What is the need for such an advisory?
Sector has seen very high growth, specially with the closure of schools during the pandemic.
The K-12 (kindergarten to class 12) segment operates largely unregulated and has seen the most unfettered growth.
China has put a lot of restrictions on the Edtech companies, one of which is that they can’t raise foreign capital. This has redirected investor interest towards India. Example: Sector attracted $4 billion in funding since 2020 compared with around $500 million in 2019. Moreover, India now boasts five edtech unicorns against just one in the pre-pandemic era.
What are the challenges in regulating Edtech sector?

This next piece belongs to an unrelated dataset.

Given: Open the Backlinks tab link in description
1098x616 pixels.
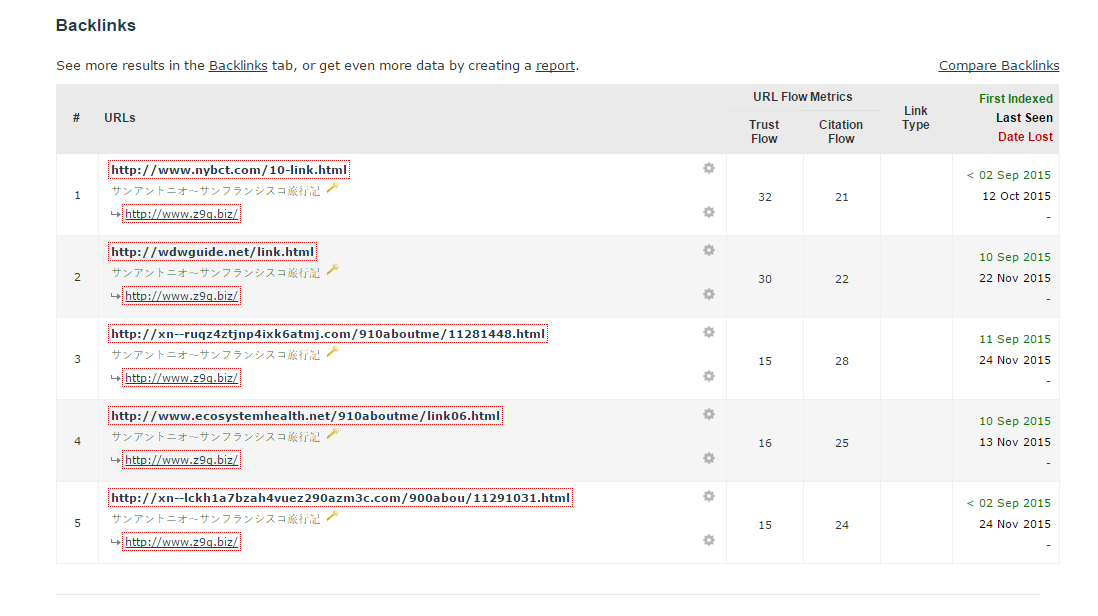Looking at the screenshot, I should [238, 66].
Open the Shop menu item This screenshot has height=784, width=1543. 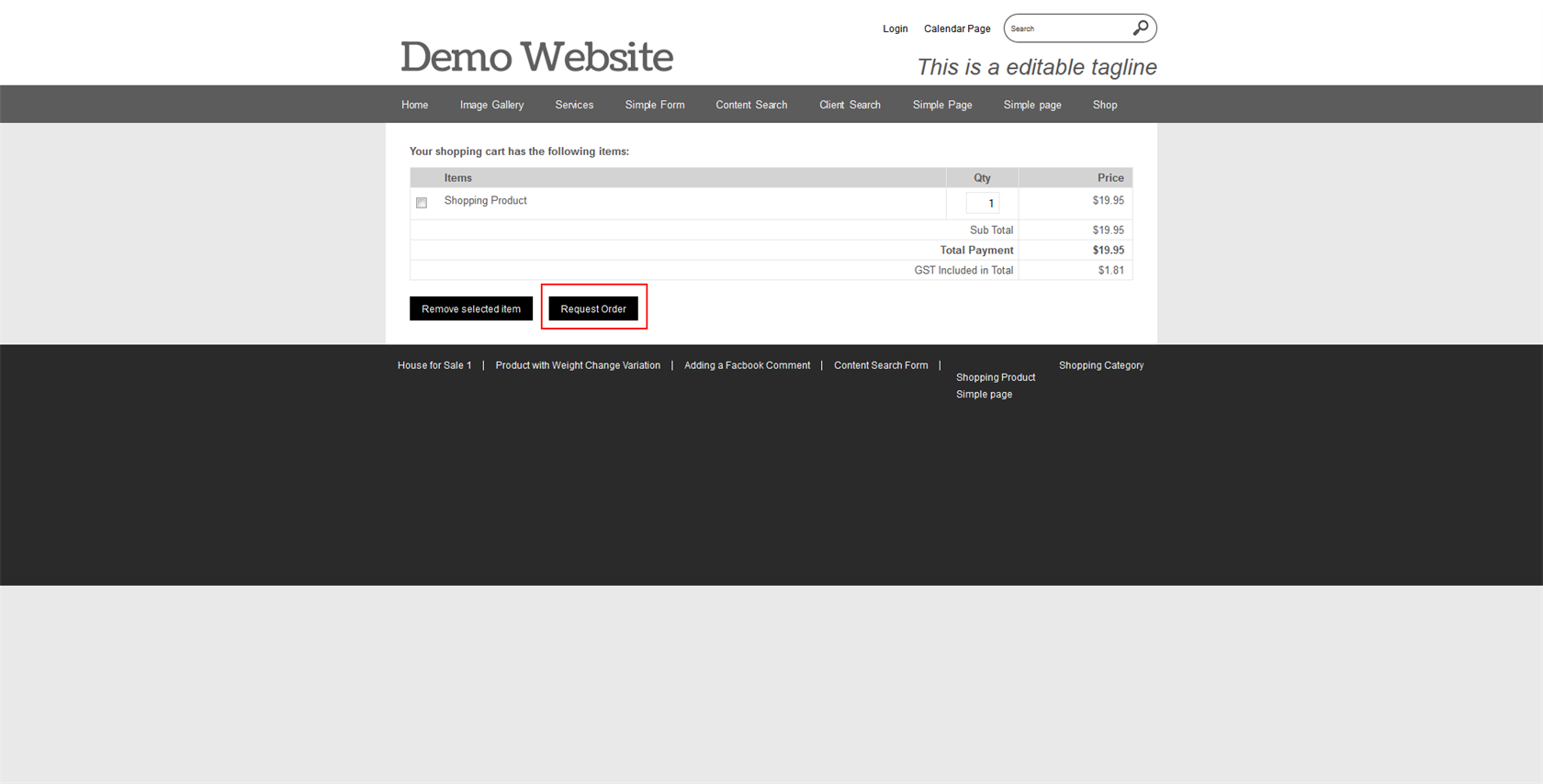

Edtech has a wide presence and has been growing exponentially which makes regulating it a complex task.
The business model in Edtech sector is more conducive to delivering revenues rather than quality education, with investors typically seeking an exit in five years.
What is the way forward?
Government should plan for standards-setting and certification process for online schooling
Need for introducing long lock-in for investors.
There is need for a more extensive campaign that spreads awareness regarding this advisory to more and more people. This will save many parents in lower-income families from financial ruin.
Govt should introduce public distance learning education modules, as this will increase access to education specially for the disadvantaged.